Wednesday, July 22, 2009

Memories of Young Jack



We've been living here for just about two years. Slowly we are becoming country folk. In keeping with that theme we decided to raise a few chickens. First we bought six chicks of varying breeds that were to grow into laying hens. The laying hens will mature in September and start laying eggs of their own accord. I understand one chicken is capable of producing an egg, without the aid of a rooster, every twenty six hours on average.


Then, getting into the spirit of things we bought twenty meat chickens. Unlike the laying hens the meat chickens are white. They grow incredibly fast and are ready for their destiny in the freezer in less than two months.

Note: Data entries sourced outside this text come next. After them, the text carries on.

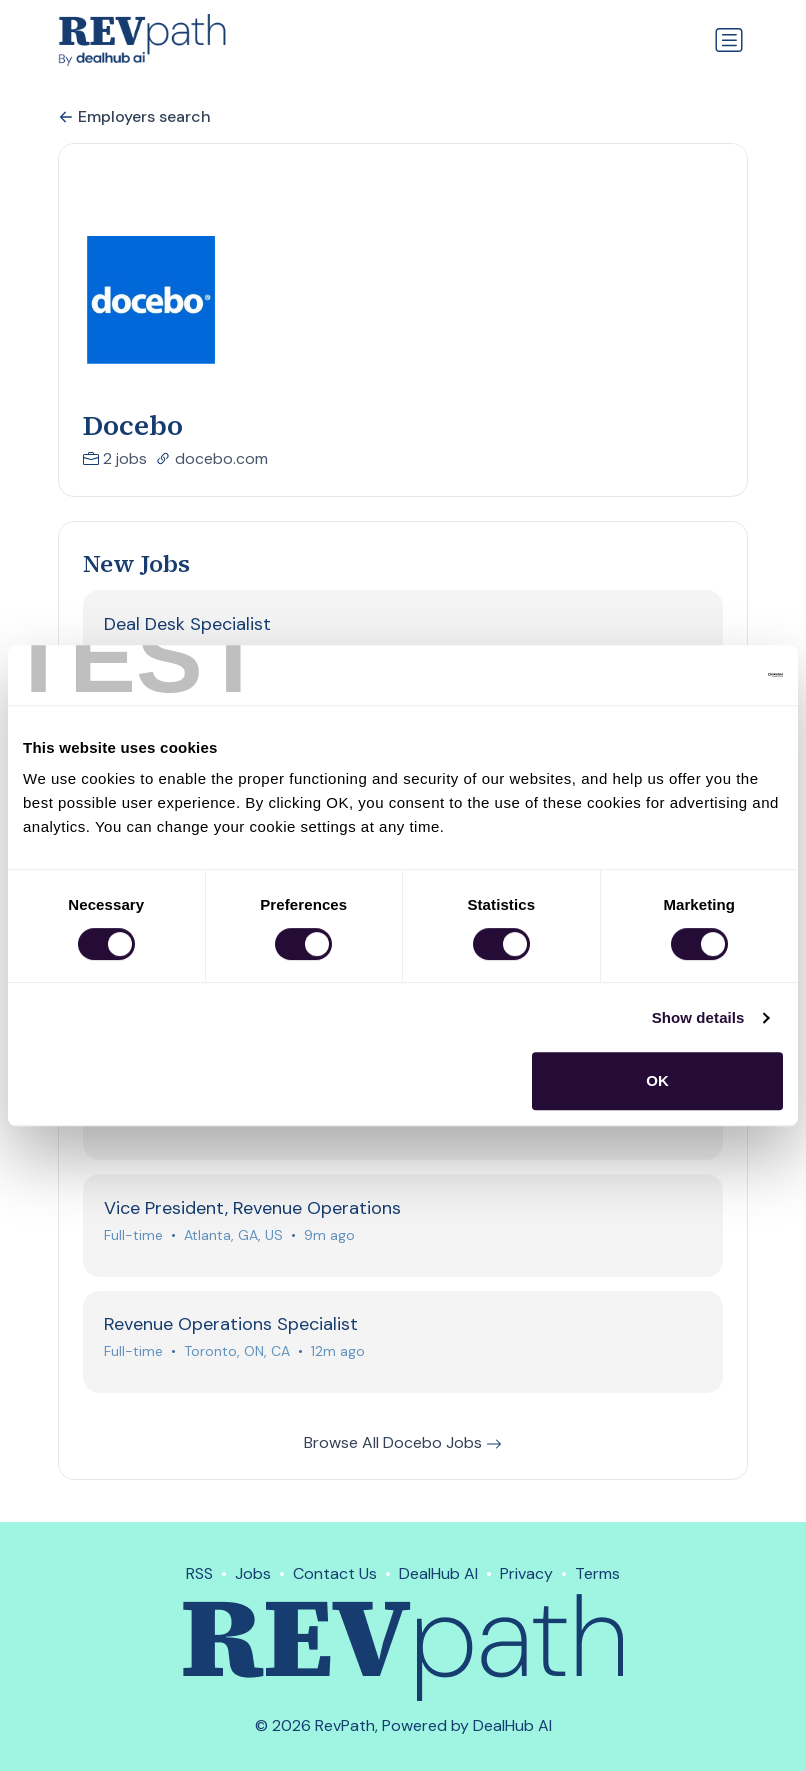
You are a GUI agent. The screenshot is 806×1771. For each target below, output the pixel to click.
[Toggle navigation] (729, 40)
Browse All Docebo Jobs (403, 1444)
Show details (698, 1017)
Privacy (526, 1573)
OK (657, 1080)
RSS (199, 1573)
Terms (597, 1573)
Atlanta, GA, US (233, 1236)
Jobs (253, 1573)
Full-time (133, 1236)
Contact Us (335, 1573)
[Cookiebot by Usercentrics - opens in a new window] (695, 675)
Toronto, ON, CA (237, 1353)
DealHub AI (438, 1573)
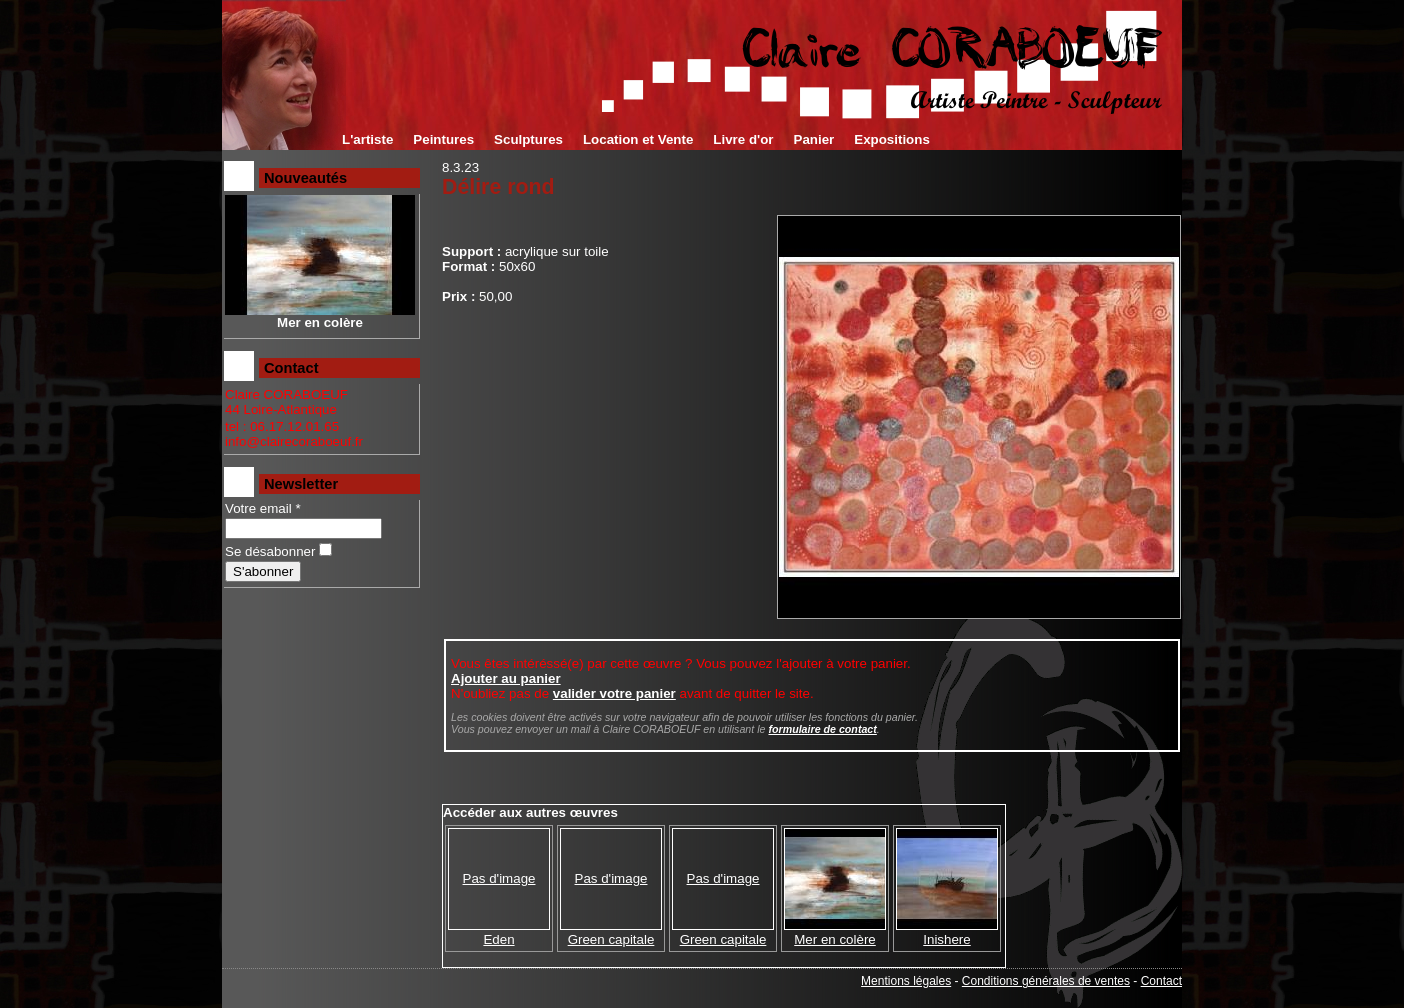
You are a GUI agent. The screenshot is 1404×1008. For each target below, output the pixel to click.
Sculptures (528, 139)
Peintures (443, 139)
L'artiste (367, 139)
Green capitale (611, 939)
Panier (814, 139)
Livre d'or (743, 139)
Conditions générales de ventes (1046, 981)
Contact (1161, 981)
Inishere (946, 939)
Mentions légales (906, 981)
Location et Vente (638, 139)
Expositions (892, 139)
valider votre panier (614, 693)
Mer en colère (835, 939)
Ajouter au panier (506, 678)
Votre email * (263, 508)
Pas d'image (499, 878)
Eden (498, 939)
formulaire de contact (822, 729)
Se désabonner (270, 551)
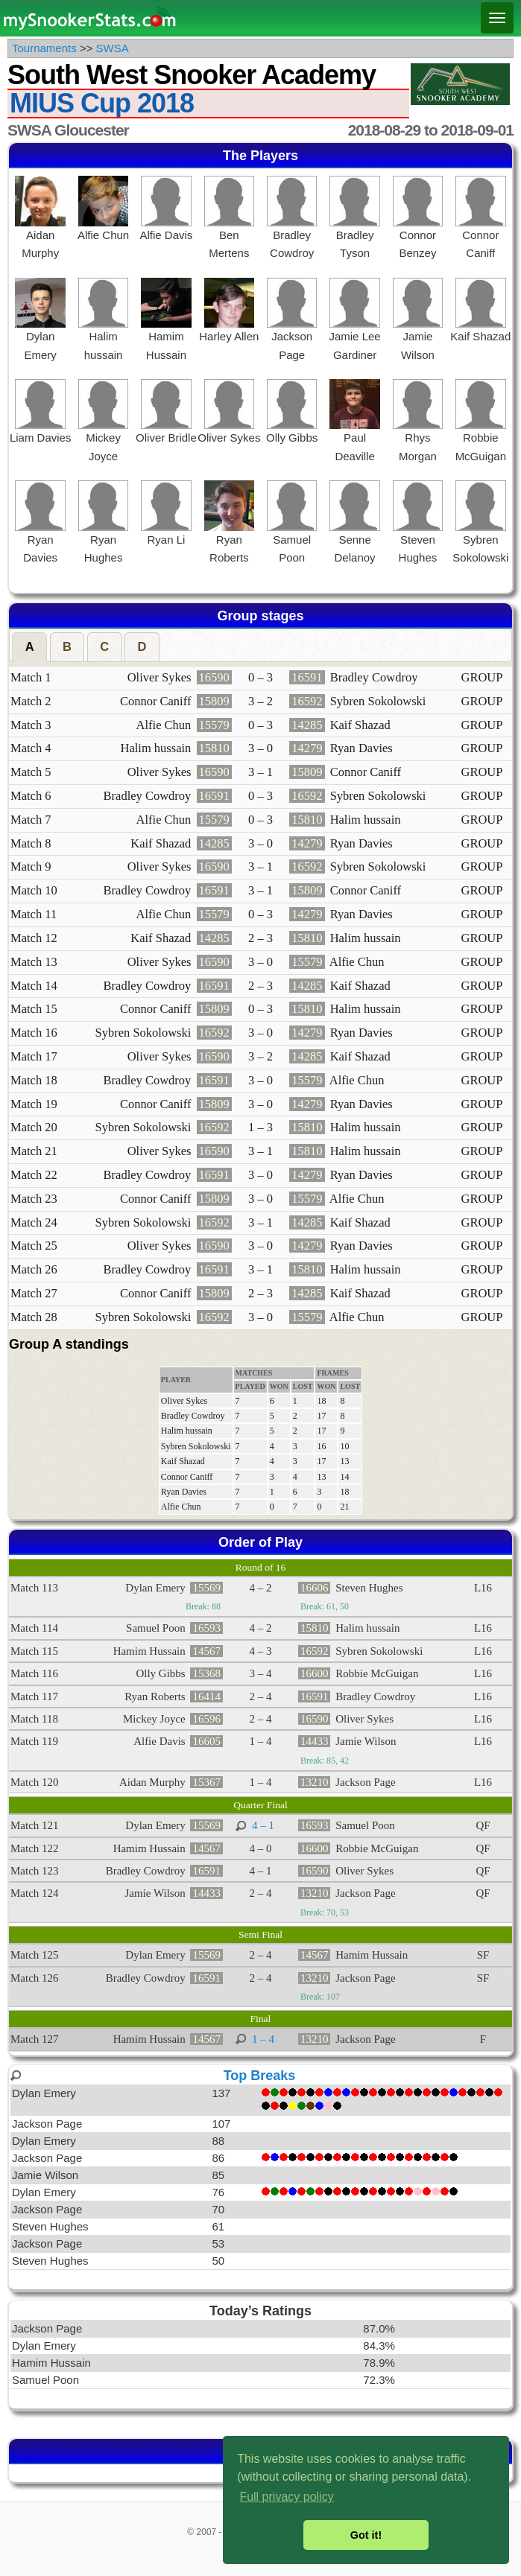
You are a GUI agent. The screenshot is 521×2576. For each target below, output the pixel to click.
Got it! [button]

When Jean came home with the twenty little yellow fluff balls there was an extra, chicken number twenty one. She was almost black, an "Americanna", and would be our seventh laying hen. She would lay blue eggs eventually.


We didn't name the meat birds because of the temporary nature of their stay with us, but each hen has a name. The dark colored number twenty one we named "Jack".



From day one I have been nervous about predators. We have coons and coyotes and many other wild things creeping about here in the dark. I built a "chicken tractor" for the hens which is a small moveable coop. The chickens run free on some days, when dusk approaches they find their way back to the safety of the tractor and we close them in for the night.
Each chicken has it's own nature, a personality. Jack had the colors of a hawk, she was the first one out of the coop when it was opened, she was fast and would run circles around the others. As she approached maturity she grew fluffy black feathers around her face that looked like a beard. We joked that she looked like she should have signed the decleration of independance.
We had grown to really like Jack.

It was a little late last night when I closed up the chicken tractor. Since it was dark I didn't see that Jack had decided to stay out for the night. It wasn't until the middle of the night when we woke to hear the sound, under our open bedroom window, of Jack being killed that I realized she wasn't in the coop.

We both got up and ran outside to look for the source of the noise. I saw movement in the long grass under our bedroom window and pointed my flashlight there. I was suprised to see a small cat, the size of a big kitten, trying to drag Jack's body, which was larger than the cat, through the grass. The cat let go and ran away into the night. It is likely this feral cat will become the prey of coyotes by fall. And we will have only brown and white eggs.